Dopo Volkswagen, Audi, Daimler e Bmw anche Opel finisce nell’occhio del ciclone della giustizia tedesca e la lista dei produttori d’auto coinvolti nel dieselgate si allunga. Nella stessa giornata sulla casa automobilistica di Ruesselheim si è abbattuto un doppio colpo: la mattina la procura ha proceduto ad una vasta perquisizione nelle sedi commerciali, mentre nel pomeriggio la motorizzazione tedesca (BKA) ha annunciato il prossimo richiamo di 100.000 veicoli.

“Il richiamo ufficiale di circa 100.000 auto è prossimo”, ha comunicato il ministero dei trasporti tedesco, riferendosi ai modelli diesel sui cui pende il sospetto di essere dotati di un software truccato per le emissioni dei gas di scarico. Sarebbero 95.000 le auto coinvolte in tutta Europa, in particolare i modelli diesel euro 6 Zafira, Cascada e Insignia. Sul fronte giudiziario stamattina le sedi Opel di Russelheim e a Kaiserslautern sono state sottoposte ad una perquisizione da parte di 33 pubblici funzionari coordinati dalla procura di Francoforte. “Indaghiamo per frode nell’immissione sul mercato di auto diesel con software che manipola i valori sull’emissione dei gas di scarico” ha confermato il procuratore Nadja Niesen a Handelsblatt.

L’indagine della motorizzazione ha origine lontana e risale alla fine del 2015, quando per la prima volta l’ufficio federale, alle dipendenze del ministero dei trasporti, ha richiesto le prime verifiche. A inizio 2018 la BKA ha chiesto dei nuovi riscontri ma “l’audizione ufficiale è stata continuamente rimandata con sempre nuove motivazioni tecniche”, fanno sapere dal ministero.
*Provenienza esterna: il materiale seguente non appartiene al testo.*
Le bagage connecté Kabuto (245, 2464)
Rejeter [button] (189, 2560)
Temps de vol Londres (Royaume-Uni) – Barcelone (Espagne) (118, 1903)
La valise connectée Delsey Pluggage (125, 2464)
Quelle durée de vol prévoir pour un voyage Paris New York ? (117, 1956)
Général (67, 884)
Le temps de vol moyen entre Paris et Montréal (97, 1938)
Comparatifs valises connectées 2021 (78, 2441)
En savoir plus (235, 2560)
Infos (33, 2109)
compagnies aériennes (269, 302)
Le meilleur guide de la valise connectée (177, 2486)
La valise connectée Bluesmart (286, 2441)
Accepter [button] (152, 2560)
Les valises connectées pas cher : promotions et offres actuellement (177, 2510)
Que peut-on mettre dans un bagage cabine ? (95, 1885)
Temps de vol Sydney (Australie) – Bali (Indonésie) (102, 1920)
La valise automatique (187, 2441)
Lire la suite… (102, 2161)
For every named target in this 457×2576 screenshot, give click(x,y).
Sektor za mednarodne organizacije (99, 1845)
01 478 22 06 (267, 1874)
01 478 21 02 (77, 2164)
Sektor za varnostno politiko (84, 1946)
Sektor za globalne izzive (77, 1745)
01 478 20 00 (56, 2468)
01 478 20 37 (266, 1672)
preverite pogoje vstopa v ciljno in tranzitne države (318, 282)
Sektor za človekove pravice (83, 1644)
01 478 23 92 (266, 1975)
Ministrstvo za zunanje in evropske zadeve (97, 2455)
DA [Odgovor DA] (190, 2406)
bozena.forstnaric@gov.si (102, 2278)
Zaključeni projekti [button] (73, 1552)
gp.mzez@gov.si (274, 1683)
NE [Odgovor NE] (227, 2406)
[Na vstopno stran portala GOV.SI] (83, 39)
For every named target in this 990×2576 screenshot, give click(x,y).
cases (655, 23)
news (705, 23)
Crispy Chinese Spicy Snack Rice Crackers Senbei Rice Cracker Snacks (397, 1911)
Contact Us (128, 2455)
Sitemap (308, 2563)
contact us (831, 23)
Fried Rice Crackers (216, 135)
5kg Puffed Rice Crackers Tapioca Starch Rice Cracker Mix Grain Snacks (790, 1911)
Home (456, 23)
Opel, che è stata acquisita un anno fa dal gruppo francese Psa – rispedisce al mittente le accuse e fa sapere che le sue auto corrispondono ai regolamenti. ”In questo momento non possiamo commentare dettagli riguardanti l’indagine in corso – afferma in una nota Opel – La società sta collaborando pienamente con le autorità. Opel ribadisce che i suoi veicoli sono conformi alle normative vigenti”.